Starting in 0.21.0, pandas will show a FutureWarning if indexing with a list with missing labels. In the future this will raise a KeyError. See list-like Using loc with missing keys in a list is Deprecated.

pandas provides a suite of methods in order to have purely label based indexing. This is a strict inclusion based protocol. Every label asked for must be in the index, or a KeyError will be raised. When slicing, both the start bound AND the stop bound are included, if present in the index. Integers are valid labels, but they refer to the label and not the position.

The .loc attribute is the primary access method. The following are valid inputs:

  • A single label, e.g. 5 or ‘a’ (Note that 5 is interpreted as a label of the index. This use is not an integer position along the index.).
  • A list or array of labels [‘a’, ‘b’, ‘c’].
  • A slice object with labels ‘a’:’f’ (Note that contrary to usual python slices, both the start and the stop are included, when present in the index!

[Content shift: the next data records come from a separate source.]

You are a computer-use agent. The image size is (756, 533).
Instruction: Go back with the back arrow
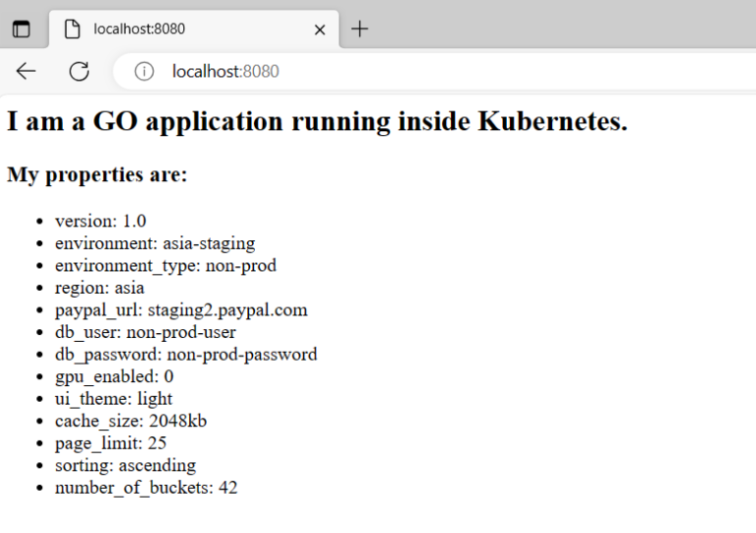tap(26, 71)
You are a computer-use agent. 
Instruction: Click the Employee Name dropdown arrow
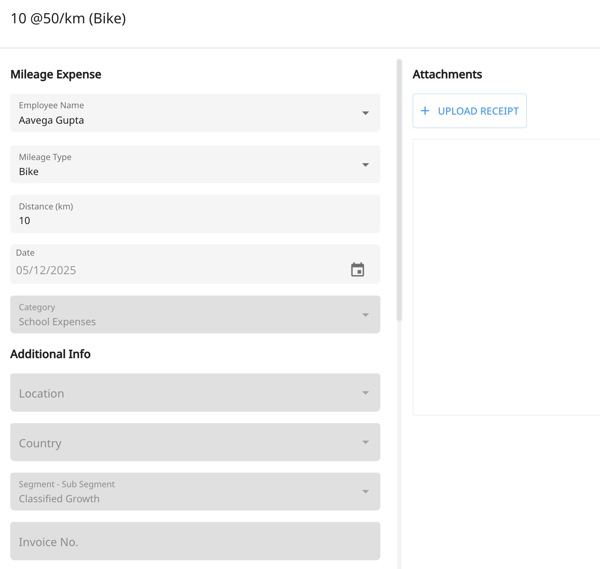point(365,113)
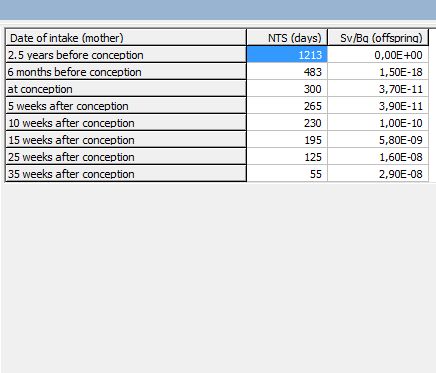Select row '35 weeks after conception'
This screenshot has height=373, width=436.
126,173
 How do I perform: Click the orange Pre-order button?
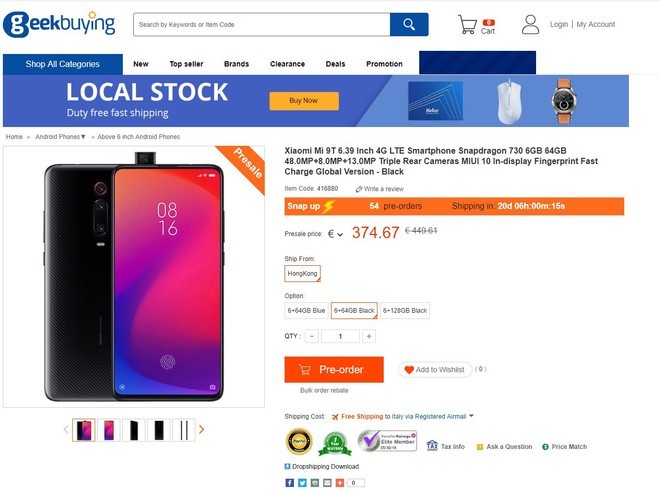tap(333, 369)
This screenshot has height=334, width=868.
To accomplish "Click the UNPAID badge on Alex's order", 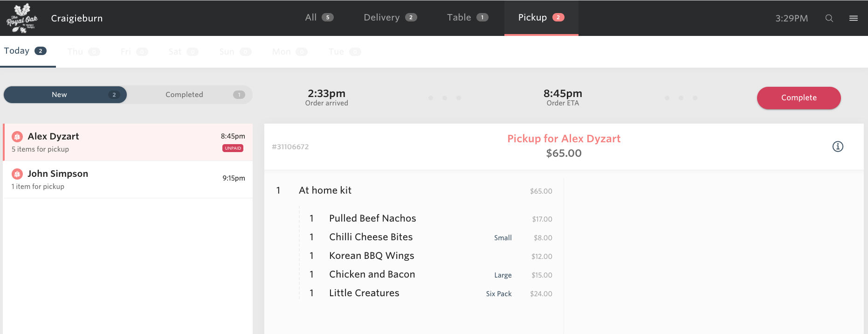I will [233, 148].
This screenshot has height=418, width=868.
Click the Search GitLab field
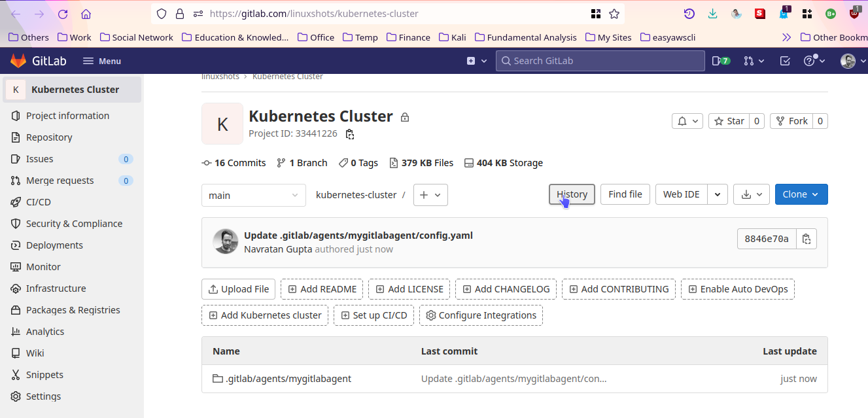pyautogui.click(x=599, y=60)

See Slicing with labels.).
  • A boolean array.
  • A callable, see Selection By Callable.
  1. In [42]: s1 = pd.Series(np.random.randn(6),index=list('abcdef'))
  2. In [43]: s1
  3. Out[43]:
  4. a 1.431256
  5. b 1.340309
  6. c -1.170299
  7. d -0.226169
  8. e 0.410835
  9. f 0.813850
  10. dtype: float64
  11. In [44]: s1.loc['c':]
  12. Out[44]:
  13. c -1.170299
  14. d -0.226169
  15. e 0.410835
  16. f 0.813850
  17. dtype: float64
  18. In [45]: s1.loc['b']
  19. Out[45]: 1.3403088497993827

Note that setting works as well:

  1. In [46]: s1.loc['c':] = 0
  2. In [47]: s1
  3. Out[47]:
  4. a 1.431256
  5. b 1.340309
  6. c 0.000000
  7. d 0.000000
  8. e 0.000000
  9. f 0.000000
  10. dtype: float64

With a DataFrame:

  1. In [48]: df1 = pd.DataFrame(np.random.randn(6,4),
  2. ....: index=list('abcdef'),
  3. ....: columns=list('ABCD'))
  4. ....:
  5. In [49]: df1
  6. Out[49]:
  7. A B C D
  8. a 0.132003 -0.827317 -0.076467 -1.187678
  9. b 1.130127 -1.436737 -1.413681 1.607920
  10. c 1.024180 0.569605 0.875906 -2.211372
  11. d 0.974466 -2.006747 -0.410001 -0.078638
  12. e 0.545952 -1.219217 -1.226825 0.769804
  13. f -1.281247 -0.727707 -0.121306 -0.097883
  14. In [50]: df1.loc[['a', 'b', 'd'], :]
  15. Out[50]:
  16. A B C D
  17. a 0.132003 -0.827317 -0.076467 -1.187678
  18. b 1.130127 -1.436737 -1.413681 1.607920
  19. d 0.974466 -2.006747 -0.410001 -0.078638

Accessing via label slices:

  1. In [51]: df1.loc['d':, 'A':'C']
  2. Out[51]:
  3. A B C
  4. d 0.974466 -2.006747 -0.410001
  5. e 0.545952 -1.219217 -1.226825
  6. f -1.281247 -0.727707 -0.121306

For getting a cross section using a label (equivalent to df.xs('a')):

  1. In [52]: df1.loc['a']
  2. Out[52]:
  3. A 0.132003
  4. B -0.827317
  5. C -0.076467
  6. D -1.187678
  7. Name: a, dtype: float64

For getting values with a boolean array:

  1. In [53]: df1.loc['a'] > 0
  2. Out[53]:
  3. A True
  4. B False
  5. C False
  6. D False
  7. Name: a, dtype: bool
  8. In [54]: df1.loc[:, df1.loc['a'] > 0]
  9. Out[54]:
  10. A
  11. a 0.132003
  12. b 1.130127
  13. c 1.024180
  14. d 0.974466
  15. e 0.545952
  16. f -1.281247

For getting a value explicitly (equivalent to deprecated df.get_value('a','A')):

  1. # this is also equivalent to ``df1.at['a','A']``
  2. In [55]: df1.loc['a', 'A']
  3. Out[55]: 0.13200317033032932

Slicing with labels

When using .loc with slices, if both the start and the stop labels are present in the index, then elements located between the two (including them) are returned:

  1. In [56]: s = pd.Series(list('abcde'), index=[0,3,2,5,4])
  2. In [57]: s.loc[3:5]
  3. Out[57]:
  4. 3 b
  5. 2 c
  6. 5 d
  7. dtype: object

If at least one of the two is absent, but the index is sorted, and can be compared against start and stop labels, then slicing will still work as expected, by selecting labels which rank between the two:

  1. In [58]: s.sort_index()
  2. Out[58]:
  3. 0 a
  4. 2 c
  5. 3 b
  6. 4 e
  7. 5 d
  8. dtype: object
  9. In [59]: s.sort_index().loc[1:6]
  10. Out[59]:
  11. 2 c
  12. 3 b
  13. 4 e
  14. 5 d
  15. dtype: object

However, if at least one of the two is absent and the index is not sorted, an error will be raised (since doing otherwise would be computationally expensive, as well as potentially ambiguous for mixed type indexes). For instance, in the above example, s.loc[1:6] would raise KeyError.